Naturalmente, la respuesta de Israel ha sido dura. Tanto como imprescindible, porque nadie puede discutir el derecho a la defensa del agredido. Las características de Hamas, con sus túneles, el uso de hospitales y escuelas como centros militares y la retención de cientos de rehenes, ha obligado a acciones sin duda muy dolorosas sobre la población de Gaza. Por cierto, la acusación de genocidio es un abuso de lenguaje, porque lejos de procurar la extinción del pueblo palestino, Israel entregó en 2005 los territorios ocupados y aceptó la instalación de una Autoridad, hoy rebasada por el terrorismo.
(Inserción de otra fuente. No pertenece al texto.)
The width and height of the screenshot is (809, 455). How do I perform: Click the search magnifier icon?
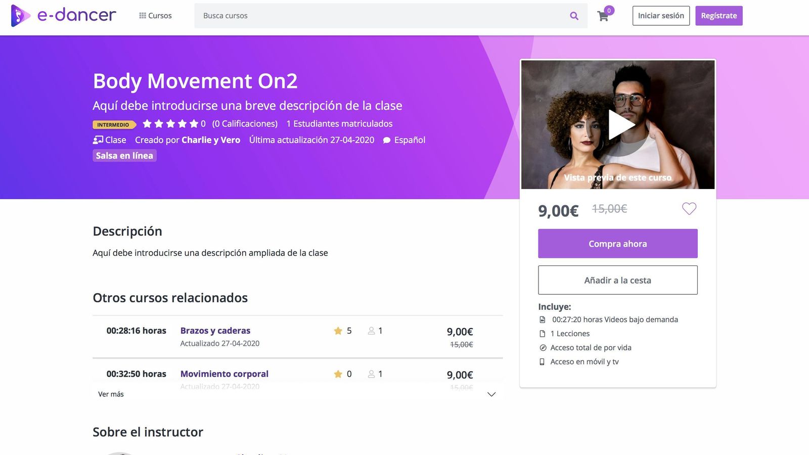point(574,15)
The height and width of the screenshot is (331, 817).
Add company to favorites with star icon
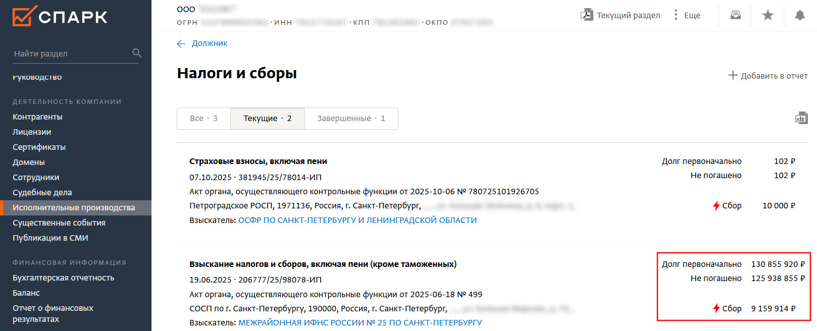click(768, 15)
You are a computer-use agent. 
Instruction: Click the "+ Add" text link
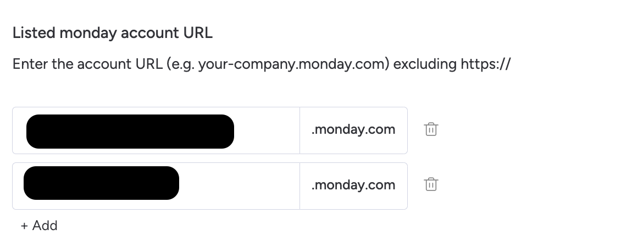(x=39, y=225)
Hasta el 7 de octubre había paz y ella se quebró por el ataque. Durante los primeros días el mundo entero veía como víctima a Israel; cuando la guerra produce víctimas del otro lado, las cosas se dan vuelta. Los agresores pasan a ser las víctimas para muchos países y organizaciones internacionales. Le exigen a la democracia israelí que detenga sus acciones sin que del otro lado se libere a los rehenes y alguien garantice, mínimamente, que habrá fronteras seguras.

Está claro que Occidente -del que somos parte- está ante un panorama sombrío. La Rusia de Chéjov y Tolstói, de Tchaikovsky y el Bolshoi, de Malévich y Kandinsky, se aleja de la cultura occidental de la que ha sido parte sustancial. Los terroristas jaquean a los Estados del Medio Oriente, mientras el enfrentamiento ente Irán y Arabia Saudita detona explosiones por todos lados. China amenaza a Taiwán pero deja que su errático vecino de Corea del Norte juegue al armamento atómico. Estos días oímos con tristeza decir que los temas internacionales no son relevantes para nuestra sociedad. Como si este pequeño gran país que somos estuviera ajeno a las corrientes del comercio mundial del que se nutre su economía. Como si no nos importaran el derecho internacional y el valor de las libertades. Como si fuera lo mismo un mundo abierto a los intercambios que otro cerrado, con bloques alineados. Como si las acciones bélicas y el gasto militar no condicionaran los precios internacionales.

En otros tiempos, las guerras nos ofrecieron relámpagos de prosperidad. Hoy comprometen nuestra salida hacia el mundo.